An LLM may occasionally misformat the service call JSON. It may hallucinate an entity name. It may decide to turn off every device in the kitchen rather than just the lights because “kitchen” was ambiguous in the context it built. On a good day it handles edge cases better than Hassil. On a bad day it does something unexpected and you do not know why without digging into the raw API call.
The practical response to this is constrained output. The llama.cpp server supports grammar-constrained generation via its grammar parameter, which forces the model to produce output that conforms to a BNF grammar. You can write a grammar that only permits valid HA service call JSON, eliminating the misformatting failure mode entirely:
root ::= call-list
call-list ::= "[" call ("," call)* "]"
call ::= "{" "\"service\"" ":" service-name "," "\"data\"" ":" data "}"
...Ollama does not yet expose grammar-constrained generation directly, but the underlying llama.cpp server it wraps does. There is ongoing discussion in the Ollama project about exposing this as a first-class feature. Until then, this approach requires running llama.cpp directly rather than through Ollama.
When to Use Which
The practical split for a home automation voice assistant:
Use Hassil when your command vocabulary is stable and you want reliability. The overwhelming majority of daily interactions are covered: switching devices, adjusting climate, querying simple state, running named scenes. Hassil is fast, deterministic, and gets better as the community intent templates grow. New templates ship with each HA release.
Add an LLM backend when you want to handle questions about home state, multi-step requests, or natural language that falls outside the template vocabulary. The Ollama integration in HA supports using the LLM as a fallback after Hassil fails, though this requires custom configuration. A hybrid approach where Hassil handles the common case and the LLM handles unknown intents gives you low-latency for routine commands and flexibility for edge cases.
The extended Ollama conversation integration project, a custom HACS integration called home-llm, takes this further by fine-tuning small models specifically on home automation data. A fine-tuned Phi-2 or Llama 3.2 3B model trained on HA-specific interaction patterns generates correctly-formatted service calls more reliably than a general-purpose model and runs faster due to the smaller parameter count. The project ships pre-trained LoRA adapters you can load directly into Ollama’s modelfile format.
The Broader Point
The Home Assistant community thread that surfaced on Hacker News documents a real milestone: local voice assistants are reliable enough for daily use in 2025. The Wyoming protocol, faster-whisper, and Piper together solved the audio pipeline. The conversation agent layer is the next frontier.

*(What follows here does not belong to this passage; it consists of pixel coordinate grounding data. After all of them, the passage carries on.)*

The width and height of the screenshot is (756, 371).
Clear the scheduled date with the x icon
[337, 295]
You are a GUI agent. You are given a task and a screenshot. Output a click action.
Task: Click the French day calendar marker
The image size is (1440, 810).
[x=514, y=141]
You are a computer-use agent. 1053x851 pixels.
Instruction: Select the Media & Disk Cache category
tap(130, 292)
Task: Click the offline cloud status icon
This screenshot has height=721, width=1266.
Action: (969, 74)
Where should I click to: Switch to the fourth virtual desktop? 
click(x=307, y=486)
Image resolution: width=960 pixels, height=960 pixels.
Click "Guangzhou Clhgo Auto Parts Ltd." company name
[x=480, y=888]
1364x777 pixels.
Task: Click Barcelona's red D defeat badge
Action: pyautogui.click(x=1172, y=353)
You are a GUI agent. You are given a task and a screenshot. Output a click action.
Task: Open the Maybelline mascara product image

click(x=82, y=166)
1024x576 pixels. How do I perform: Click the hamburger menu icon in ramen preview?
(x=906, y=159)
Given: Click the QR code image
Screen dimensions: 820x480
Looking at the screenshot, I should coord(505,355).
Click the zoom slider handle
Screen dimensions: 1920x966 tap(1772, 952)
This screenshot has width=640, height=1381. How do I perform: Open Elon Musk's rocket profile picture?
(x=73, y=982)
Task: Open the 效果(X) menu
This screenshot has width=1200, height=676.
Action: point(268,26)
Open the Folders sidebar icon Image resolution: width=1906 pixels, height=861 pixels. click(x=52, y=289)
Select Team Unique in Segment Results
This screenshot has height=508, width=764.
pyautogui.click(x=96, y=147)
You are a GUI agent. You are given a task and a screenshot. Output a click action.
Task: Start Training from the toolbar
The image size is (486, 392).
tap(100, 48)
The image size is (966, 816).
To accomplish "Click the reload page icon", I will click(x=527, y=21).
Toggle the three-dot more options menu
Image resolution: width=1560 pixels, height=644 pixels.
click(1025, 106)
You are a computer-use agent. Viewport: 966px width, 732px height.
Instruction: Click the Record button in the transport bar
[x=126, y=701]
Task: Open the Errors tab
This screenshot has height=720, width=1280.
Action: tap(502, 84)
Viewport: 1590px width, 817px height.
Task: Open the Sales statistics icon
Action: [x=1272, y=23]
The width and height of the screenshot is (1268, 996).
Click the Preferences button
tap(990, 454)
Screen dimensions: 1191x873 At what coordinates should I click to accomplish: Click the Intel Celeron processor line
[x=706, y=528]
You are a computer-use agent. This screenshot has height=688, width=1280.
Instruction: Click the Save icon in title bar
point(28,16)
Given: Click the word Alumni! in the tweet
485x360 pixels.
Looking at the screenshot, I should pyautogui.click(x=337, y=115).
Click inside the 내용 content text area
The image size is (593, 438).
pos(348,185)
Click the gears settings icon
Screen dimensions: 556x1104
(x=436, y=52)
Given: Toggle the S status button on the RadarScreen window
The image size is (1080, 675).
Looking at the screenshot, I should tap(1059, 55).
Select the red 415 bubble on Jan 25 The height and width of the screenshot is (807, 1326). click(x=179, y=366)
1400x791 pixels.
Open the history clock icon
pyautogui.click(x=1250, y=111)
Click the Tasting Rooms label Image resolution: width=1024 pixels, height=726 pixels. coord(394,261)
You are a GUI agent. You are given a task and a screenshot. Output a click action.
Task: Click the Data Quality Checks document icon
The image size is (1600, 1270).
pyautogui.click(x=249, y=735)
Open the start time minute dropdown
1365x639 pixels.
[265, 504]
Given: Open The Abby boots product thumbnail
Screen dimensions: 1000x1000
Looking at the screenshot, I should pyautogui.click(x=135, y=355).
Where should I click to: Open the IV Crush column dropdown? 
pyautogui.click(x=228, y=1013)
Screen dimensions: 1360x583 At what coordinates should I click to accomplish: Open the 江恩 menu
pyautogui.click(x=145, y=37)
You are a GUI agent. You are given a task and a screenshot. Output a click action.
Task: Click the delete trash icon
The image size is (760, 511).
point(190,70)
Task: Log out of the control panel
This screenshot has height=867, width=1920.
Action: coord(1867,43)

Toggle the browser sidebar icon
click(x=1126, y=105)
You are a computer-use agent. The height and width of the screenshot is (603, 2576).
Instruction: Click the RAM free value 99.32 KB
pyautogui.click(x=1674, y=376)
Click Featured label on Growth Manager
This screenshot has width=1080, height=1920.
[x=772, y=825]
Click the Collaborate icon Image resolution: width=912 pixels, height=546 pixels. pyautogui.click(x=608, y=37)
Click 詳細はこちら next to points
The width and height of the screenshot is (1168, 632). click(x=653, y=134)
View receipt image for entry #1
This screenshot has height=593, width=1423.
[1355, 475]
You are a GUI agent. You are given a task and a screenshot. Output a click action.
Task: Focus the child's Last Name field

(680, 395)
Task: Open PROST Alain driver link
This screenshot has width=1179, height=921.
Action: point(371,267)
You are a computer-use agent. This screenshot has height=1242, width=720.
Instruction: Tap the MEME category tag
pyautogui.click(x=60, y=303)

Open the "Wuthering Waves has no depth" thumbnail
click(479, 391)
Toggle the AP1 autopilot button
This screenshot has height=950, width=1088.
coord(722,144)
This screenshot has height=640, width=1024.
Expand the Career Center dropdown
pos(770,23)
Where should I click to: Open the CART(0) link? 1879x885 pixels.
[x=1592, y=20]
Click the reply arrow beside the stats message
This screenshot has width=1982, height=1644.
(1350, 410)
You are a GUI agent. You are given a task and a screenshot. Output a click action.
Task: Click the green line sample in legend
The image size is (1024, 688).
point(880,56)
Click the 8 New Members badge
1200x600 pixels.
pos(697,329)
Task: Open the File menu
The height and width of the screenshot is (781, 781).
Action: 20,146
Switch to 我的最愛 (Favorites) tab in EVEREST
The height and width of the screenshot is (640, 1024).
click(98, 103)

What makes this interesting from a systems perspective is that the two conversation agent approaches optimize for fundamentally different things. Hassil is a compiler: it transforms templates into a matching structure at load time and does O(1) lookup at runtime. An LLM conversation agent is a generative model: it is slower, nondeterministic, and flexible in ways that are hard to bound. Neither is the right answer in all cases.
For voice interfaces in particular, where feedback from the assistant is limited to audio and the user has no visual indication of what went wrong, reliability matters more than expressiveness. A system that fails silently or gives unexpected results trains users to stop using it. Hassil’s determinism is a feature, not a limitation, for the 90 percent of interactions it handles. The LLM path earns its latency cost only for the interactions that Hassil genuinely cannot handle.
The trajectory is clear enough: smaller, faster, locally-runnable models will continue closing the latency gap, and grammar-constrained generation will improve reliability for structured output tasks like HA service calls. The current pain points are real but not permanent.